** Opening Excerpted records block **

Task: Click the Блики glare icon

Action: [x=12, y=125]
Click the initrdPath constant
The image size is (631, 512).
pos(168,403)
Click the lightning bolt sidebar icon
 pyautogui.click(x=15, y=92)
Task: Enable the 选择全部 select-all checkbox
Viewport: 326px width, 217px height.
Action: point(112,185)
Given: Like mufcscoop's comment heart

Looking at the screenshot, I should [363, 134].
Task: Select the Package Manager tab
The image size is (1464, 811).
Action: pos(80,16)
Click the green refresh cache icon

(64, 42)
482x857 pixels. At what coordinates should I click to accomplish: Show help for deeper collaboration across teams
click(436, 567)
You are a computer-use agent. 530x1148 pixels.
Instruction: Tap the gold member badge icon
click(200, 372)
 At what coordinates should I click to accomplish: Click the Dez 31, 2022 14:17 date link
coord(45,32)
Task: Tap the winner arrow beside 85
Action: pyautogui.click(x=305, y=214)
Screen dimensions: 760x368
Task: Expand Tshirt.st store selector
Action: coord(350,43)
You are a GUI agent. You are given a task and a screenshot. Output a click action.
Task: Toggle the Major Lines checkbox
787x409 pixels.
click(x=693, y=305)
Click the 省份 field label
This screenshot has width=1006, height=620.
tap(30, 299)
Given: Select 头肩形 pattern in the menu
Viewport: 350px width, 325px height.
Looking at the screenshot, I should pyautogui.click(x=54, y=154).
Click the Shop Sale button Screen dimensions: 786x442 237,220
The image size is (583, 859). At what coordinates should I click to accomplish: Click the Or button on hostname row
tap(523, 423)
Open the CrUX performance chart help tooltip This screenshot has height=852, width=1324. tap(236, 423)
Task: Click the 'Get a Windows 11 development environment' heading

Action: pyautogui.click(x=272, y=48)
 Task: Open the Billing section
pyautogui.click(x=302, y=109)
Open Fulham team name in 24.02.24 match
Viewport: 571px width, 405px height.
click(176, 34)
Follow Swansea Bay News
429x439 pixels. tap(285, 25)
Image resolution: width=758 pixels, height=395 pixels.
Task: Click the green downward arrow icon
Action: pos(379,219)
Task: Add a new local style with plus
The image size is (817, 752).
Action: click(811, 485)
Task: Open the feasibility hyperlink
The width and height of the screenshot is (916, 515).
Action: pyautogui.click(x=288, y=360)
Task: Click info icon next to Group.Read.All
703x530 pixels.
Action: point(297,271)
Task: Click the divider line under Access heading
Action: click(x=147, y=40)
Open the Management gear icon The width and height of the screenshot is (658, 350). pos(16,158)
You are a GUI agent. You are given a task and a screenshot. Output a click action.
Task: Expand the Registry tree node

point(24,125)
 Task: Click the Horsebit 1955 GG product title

** Closing Excerpted records block **

Repeat every entry exactly. Nothing may be dropped.

Task: Click the Блики glare icon

Action: [x=12, y=125]
Click the initrdPath constant
The image size is (631, 512).
pos(168,403)
Click the lightning bolt sidebar icon
 pyautogui.click(x=15, y=92)
Task: Enable the 选择全部 select-all checkbox
Viewport: 326px width, 217px height.
Action: point(112,185)
Given: Like mufcscoop's comment heart

Looking at the screenshot, I should [363, 134].
Task: Select the Package Manager tab
The image size is (1464, 811).
Action: pos(80,16)
Click the green refresh cache icon

(64, 42)
482x857 pixels. At what coordinates should I click to accomplish: Show help for deeper collaboration across teams
click(436, 567)
You are a computer-use agent. 530x1148 pixels.
Instruction: Tap the gold member badge icon
click(200, 372)
 At what coordinates should I click to accomplish: Click the Dez 31, 2022 14:17 date link
coord(45,32)
Task: Tap the winner arrow beside 85
Action: pyautogui.click(x=305, y=214)
Screen dimensions: 760x368
Task: Expand Tshirt.st store selector
Action: coord(350,43)
You are a GUI agent. You are given a task and a screenshot. Output a click action.
Task: Toggle the Major Lines checkbox
787x409 pixels.
click(x=693, y=305)
Click the 省份 field label
This screenshot has width=1006, height=620.
tap(30, 299)
Given: Select 头肩形 pattern in the menu
Viewport: 350px width, 325px height.
Looking at the screenshot, I should pyautogui.click(x=54, y=154).
Click the Shop Sale button Screen dimensions: 786x442 237,220
The image size is (583, 859). At what coordinates should I click to accomplish: Click the Or button on hostname row
tap(523, 423)
Open the CrUX performance chart help tooltip This screenshot has height=852, width=1324. tap(236, 423)
Task: Click the 'Get a Windows 11 development environment' heading

Action: pyautogui.click(x=272, y=48)
 Task: Open the Billing section
pyautogui.click(x=302, y=109)
Open Fulham team name in 24.02.24 match
Viewport: 571px width, 405px height.
click(176, 34)
Follow Swansea Bay News
429x439 pixels. tap(285, 25)
Image resolution: width=758 pixels, height=395 pixels.
Task: Click the green downward arrow icon
Action: pos(379,219)
Task: Add a new local style with plus
The image size is (817, 752).
Action: click(811, 485)
Task: Open the feasibility hyperlink
The width and height of the screenshot is (916, 515).
Action: pyautogui.click(x=288, y=360)
Task: Click info icon next to Group.Read.All
703x530 pixels.
Action: point(297,271)
Task: Click the divider line under Access heading
Action: click(x=147, y=40)
Open the Management gear icon The width and height of the screenshot is (658, 350). pos(16,158)
You are a GUI agent. You are given a task and a screenshot. Output a click action.
Task: Expand the Registry tree node

point(24,125)
 Task: Click the Horsebit 1955 GG product title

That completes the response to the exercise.